**Yapılacak İş:**
Lütfen "pixels, height=550 pixels." ifadesini içeren satırdan kayıtların sonuna kadar uzanan satırları, ilk ve son satır da dahil olmak üzere, hiçbir değişiklik yapmadan tekrar yazın.

**İşlenecek Kayıtlar:**
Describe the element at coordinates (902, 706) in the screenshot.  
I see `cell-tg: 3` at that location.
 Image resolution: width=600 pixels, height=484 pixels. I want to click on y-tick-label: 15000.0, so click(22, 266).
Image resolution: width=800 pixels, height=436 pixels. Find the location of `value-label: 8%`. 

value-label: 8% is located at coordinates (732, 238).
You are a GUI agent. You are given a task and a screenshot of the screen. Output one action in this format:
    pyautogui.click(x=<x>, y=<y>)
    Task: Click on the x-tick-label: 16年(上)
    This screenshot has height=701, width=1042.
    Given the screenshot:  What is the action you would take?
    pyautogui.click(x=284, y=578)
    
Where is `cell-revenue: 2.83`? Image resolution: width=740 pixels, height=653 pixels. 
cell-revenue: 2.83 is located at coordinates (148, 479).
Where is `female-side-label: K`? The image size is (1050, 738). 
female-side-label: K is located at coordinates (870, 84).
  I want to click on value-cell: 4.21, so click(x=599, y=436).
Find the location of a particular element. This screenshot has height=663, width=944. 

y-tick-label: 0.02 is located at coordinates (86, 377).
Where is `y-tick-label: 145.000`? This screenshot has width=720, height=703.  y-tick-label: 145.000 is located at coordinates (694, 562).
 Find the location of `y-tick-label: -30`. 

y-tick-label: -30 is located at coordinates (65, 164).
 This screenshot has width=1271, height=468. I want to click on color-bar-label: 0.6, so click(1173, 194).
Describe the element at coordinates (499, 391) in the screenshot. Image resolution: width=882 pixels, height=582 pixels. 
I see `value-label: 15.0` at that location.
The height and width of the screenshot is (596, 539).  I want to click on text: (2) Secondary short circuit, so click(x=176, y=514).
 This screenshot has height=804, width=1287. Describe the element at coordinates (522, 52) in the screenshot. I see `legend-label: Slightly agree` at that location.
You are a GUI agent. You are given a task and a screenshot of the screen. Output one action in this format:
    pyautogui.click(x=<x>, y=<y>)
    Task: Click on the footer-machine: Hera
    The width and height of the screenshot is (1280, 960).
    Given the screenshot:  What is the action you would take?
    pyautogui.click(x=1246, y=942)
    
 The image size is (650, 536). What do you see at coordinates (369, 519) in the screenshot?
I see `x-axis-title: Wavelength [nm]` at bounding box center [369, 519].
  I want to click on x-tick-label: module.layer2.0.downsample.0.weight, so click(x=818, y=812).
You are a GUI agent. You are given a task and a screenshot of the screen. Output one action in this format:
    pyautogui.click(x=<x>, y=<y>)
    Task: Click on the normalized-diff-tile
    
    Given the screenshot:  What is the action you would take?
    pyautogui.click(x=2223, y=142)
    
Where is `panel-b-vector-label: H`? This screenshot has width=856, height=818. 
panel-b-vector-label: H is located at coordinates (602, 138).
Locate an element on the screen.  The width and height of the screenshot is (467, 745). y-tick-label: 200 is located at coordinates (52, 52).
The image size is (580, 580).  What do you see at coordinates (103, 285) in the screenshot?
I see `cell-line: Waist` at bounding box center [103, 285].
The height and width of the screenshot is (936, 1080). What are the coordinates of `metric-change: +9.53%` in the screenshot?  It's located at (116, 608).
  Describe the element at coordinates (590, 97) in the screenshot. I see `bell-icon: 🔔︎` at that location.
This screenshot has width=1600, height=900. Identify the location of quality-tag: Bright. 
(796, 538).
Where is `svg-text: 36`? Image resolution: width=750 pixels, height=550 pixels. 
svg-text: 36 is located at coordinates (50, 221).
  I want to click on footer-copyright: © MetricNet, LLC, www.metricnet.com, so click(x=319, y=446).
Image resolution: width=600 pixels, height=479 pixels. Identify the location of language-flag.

**Alıştırmanın Cevabı:**
Where is `svg-text: 36`? Image resolution: width=750 pixels, height=550 pixels. 
svg-text: 36 is located at coordinates (50, 221).
  I want to click on footer-copyright: © MetricNet, LLC, www.metricnet.com, so click(x=319, y=446).
Image resolution: width=600 pixels, height=479 pixels. Identify the location of language-flag.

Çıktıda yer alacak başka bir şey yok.